Map of Louisiana HON rule plants
Map developed by Environmental Defense Fund and Environmental Integrity Project.

“Community leaders in this movement have fought for protections like this for more than 30 years. Looking back across generations that are not with us today, we remember family, friends, and neighbors who we lost as a result of highly hazardous pollutants. We need to honor the time, lives, and history invested by everyone before us, from the signing of the Clean Air Act to the creation of HON,” said Ana Parras, Co-Director of Texas Environmental Justice Advocacy Services. “It is our collective responsibility to ensure consistent and continuous enforcement of federal laws and protections for our communities. The HON Rule lay the groundwork for future generations to have a healthier and cleaner future. Environmental justice is not isolated or short-lived, but part of a larger, ongoing movement and these exemptions take away from our meaningful progress.”

EPA has estimated the updated protections in the 2024 HON Rule would cut toxic emissions from the chemical manufacturing industry by more than 6,200 tons per year and reduce air toxics-related cancer risks near these facilities by approximately 96 percent. 

“President Trump is claiming the authority, with the stroke of his pen, to mass exempt industrial polluters from basic measures to keep families safe from breathing in carcinogens,” said Sarah Buckley, senior attorney with NRDC.  “The exempted chemical plants are some of the largest drivers of cancer risk in the country. This case is about stopping unlawful exemptions that will cost real people their health.”

= = = = =

## [Action item A]
Output the stretch of the HON Rule passage from "EPA has estimated" through "approximately 96 percent.", word for word.
## [Action item B]
According to Sarah Buckley in the HON Rule passage, why do the exemptions for chemical plants matter? Answer in one to three sentences.
The lines aren't needed for anything here.

= = = = =

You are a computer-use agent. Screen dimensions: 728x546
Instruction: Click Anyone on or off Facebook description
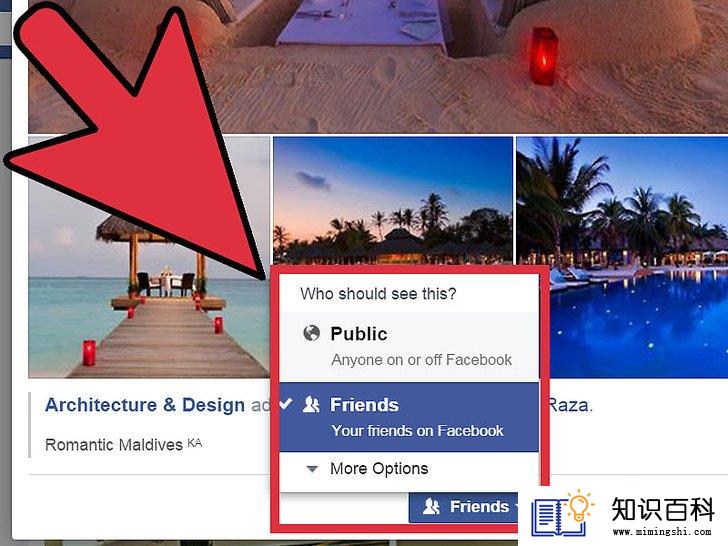tap(422, 360)
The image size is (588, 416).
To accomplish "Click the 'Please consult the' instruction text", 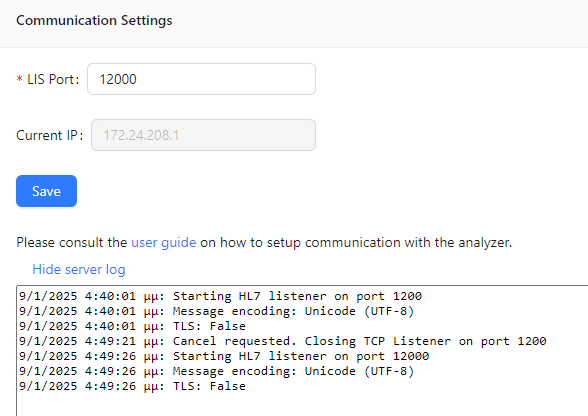I will click(x=72, y=242).
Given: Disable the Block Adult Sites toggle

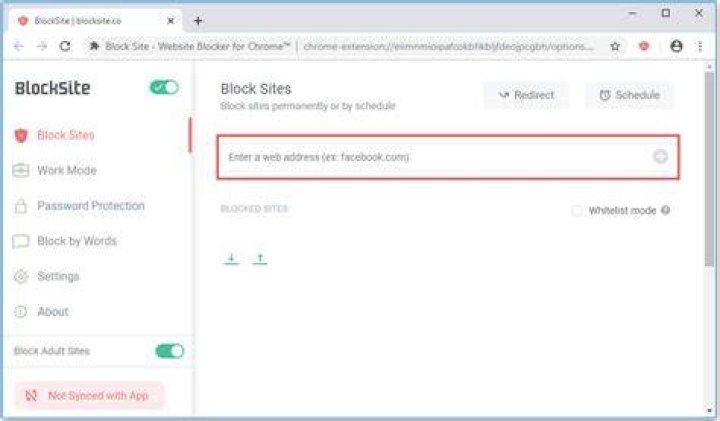Looking at the screenshot, I should click(169, 351).
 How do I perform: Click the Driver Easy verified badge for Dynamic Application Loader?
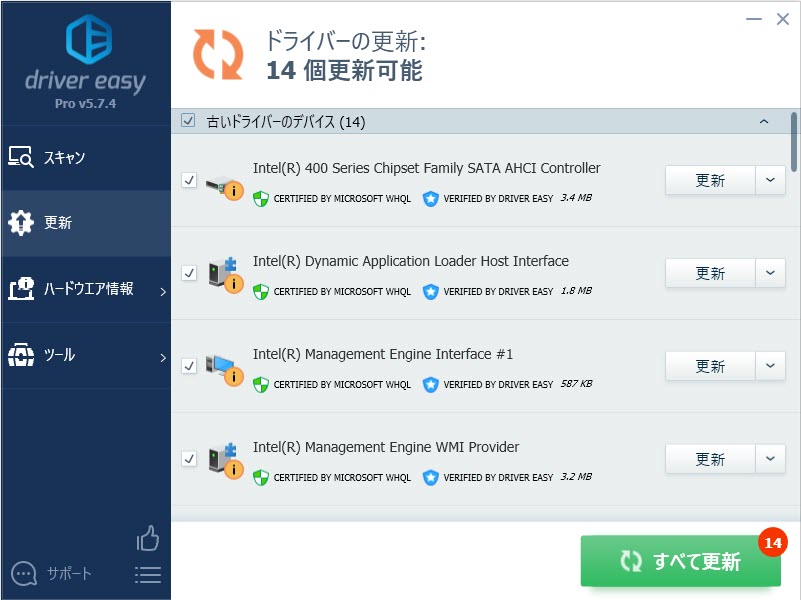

= = = = =

## [Written solution A]
EPA has estimated the updated protections in the 2024 HON Rule would cut toxic emissions from the chemical manufacturing industry by more than 6,200 tons per year and reduce air toxics-related cancer risks near these facilities by approximately 96 percent.

## [Written solution B]
The exempted chemical plants are some of the largest drivers of cancer risk in the country. The exemptions she calls unlawful will cost real people their health.